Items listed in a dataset
★ ★ ★ ★ ★ ★ ★

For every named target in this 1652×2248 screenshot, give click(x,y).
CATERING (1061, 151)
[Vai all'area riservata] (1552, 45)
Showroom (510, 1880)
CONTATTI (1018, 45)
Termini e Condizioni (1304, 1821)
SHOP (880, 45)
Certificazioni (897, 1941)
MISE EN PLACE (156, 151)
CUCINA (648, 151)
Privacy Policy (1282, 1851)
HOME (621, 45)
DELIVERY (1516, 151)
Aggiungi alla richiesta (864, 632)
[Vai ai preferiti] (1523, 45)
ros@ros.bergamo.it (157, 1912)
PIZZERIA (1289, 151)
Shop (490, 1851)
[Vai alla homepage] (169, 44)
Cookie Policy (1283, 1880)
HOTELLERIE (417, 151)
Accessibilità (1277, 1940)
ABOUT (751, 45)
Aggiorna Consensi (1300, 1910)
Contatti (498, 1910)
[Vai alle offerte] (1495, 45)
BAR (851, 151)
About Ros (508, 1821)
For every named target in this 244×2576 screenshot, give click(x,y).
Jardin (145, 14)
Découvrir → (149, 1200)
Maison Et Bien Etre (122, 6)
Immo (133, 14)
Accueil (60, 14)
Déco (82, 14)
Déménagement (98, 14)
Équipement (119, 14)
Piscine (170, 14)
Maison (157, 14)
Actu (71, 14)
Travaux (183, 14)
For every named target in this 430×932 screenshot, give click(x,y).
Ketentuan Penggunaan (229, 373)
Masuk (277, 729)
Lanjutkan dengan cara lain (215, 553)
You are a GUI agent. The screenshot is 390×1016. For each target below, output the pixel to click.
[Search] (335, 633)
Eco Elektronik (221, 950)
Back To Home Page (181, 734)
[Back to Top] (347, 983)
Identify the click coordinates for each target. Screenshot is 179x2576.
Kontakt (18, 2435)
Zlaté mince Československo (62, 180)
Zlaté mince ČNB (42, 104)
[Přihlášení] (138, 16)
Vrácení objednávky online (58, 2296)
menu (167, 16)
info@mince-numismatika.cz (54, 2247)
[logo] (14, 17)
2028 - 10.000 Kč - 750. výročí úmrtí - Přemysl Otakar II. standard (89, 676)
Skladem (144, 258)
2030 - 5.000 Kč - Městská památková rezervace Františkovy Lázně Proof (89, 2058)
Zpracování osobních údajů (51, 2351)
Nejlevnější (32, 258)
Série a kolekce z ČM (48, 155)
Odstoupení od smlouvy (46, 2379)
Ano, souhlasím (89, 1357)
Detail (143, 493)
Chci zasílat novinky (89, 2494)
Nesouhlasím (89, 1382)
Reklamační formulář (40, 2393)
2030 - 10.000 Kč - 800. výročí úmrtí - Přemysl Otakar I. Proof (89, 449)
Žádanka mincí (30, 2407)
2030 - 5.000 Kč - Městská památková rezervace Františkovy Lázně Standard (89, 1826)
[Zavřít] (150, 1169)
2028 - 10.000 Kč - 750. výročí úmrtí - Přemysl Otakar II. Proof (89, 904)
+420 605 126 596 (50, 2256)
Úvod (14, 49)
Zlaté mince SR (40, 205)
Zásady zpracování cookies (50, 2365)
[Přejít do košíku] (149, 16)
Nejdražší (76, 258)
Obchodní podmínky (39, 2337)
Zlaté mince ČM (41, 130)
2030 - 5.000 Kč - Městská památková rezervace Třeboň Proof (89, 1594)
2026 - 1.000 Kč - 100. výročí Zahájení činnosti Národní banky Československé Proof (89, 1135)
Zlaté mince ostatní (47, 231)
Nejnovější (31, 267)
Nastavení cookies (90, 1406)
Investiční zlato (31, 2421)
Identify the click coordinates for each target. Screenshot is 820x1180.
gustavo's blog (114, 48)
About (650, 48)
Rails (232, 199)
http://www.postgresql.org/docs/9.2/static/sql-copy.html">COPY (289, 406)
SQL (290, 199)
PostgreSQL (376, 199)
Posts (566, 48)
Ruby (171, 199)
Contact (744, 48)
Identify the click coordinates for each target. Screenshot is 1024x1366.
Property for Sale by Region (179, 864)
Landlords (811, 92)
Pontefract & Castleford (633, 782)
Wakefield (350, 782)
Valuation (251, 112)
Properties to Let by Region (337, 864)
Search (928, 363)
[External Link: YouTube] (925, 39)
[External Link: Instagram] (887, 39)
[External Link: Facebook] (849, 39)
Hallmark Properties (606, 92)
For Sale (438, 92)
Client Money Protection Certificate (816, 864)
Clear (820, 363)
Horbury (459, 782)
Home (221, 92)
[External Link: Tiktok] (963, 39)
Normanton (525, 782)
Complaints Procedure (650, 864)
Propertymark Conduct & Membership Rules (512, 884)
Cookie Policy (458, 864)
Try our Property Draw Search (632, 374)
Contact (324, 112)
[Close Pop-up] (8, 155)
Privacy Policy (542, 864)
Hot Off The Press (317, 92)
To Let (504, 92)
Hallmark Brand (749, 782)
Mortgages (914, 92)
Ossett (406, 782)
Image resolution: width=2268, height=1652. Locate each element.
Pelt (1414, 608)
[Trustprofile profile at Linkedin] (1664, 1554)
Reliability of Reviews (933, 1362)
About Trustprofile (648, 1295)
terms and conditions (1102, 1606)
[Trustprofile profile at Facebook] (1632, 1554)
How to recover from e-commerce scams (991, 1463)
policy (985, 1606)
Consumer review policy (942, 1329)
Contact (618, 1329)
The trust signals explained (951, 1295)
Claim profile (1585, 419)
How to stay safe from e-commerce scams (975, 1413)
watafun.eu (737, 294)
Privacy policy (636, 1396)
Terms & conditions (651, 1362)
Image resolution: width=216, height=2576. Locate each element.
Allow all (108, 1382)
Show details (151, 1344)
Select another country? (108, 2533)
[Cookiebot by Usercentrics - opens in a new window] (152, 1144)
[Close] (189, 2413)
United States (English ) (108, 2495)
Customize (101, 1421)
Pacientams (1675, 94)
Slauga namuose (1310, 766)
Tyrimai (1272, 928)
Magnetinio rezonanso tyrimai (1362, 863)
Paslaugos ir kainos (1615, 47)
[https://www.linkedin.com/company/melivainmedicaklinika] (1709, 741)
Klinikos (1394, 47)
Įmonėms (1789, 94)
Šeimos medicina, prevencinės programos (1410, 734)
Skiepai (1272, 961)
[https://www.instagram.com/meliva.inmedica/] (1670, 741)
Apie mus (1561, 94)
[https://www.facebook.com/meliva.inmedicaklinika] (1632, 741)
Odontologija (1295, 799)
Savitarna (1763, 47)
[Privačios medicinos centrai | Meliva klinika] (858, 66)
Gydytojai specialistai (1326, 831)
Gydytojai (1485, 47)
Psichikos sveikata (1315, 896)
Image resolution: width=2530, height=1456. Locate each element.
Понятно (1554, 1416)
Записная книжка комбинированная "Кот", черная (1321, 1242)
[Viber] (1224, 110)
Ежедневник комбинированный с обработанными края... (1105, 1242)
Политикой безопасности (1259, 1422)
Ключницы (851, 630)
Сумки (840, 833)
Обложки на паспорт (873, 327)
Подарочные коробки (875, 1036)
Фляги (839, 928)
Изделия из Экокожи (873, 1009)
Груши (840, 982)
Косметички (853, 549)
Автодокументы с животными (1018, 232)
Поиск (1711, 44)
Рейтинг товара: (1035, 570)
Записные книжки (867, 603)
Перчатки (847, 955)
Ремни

★ ★ ★ ★ ★ ★ ★

WHAT IS REQUIRED: Report, for the data above, every line in which the string "click" appears.

SOLUTION TO THIS PROBLEM:
For every named target in this 1652×2248 screenshot, give click(x,y).
For every named target in this 244×2576 screenshot, give click(x,y).
For every named target in this 430×932 screenshot, give click(x,y).
You are a GUI agent. The screenshot is 390×1016. For each target below, output the pixel to click.
Identify the click coordinates for each target. Screenshot is 179x2576.
Identify the click coordinates for each target. Screenshot is 820x1180.
Identify the click coordinates for each target. Screenshot is 1024x1366.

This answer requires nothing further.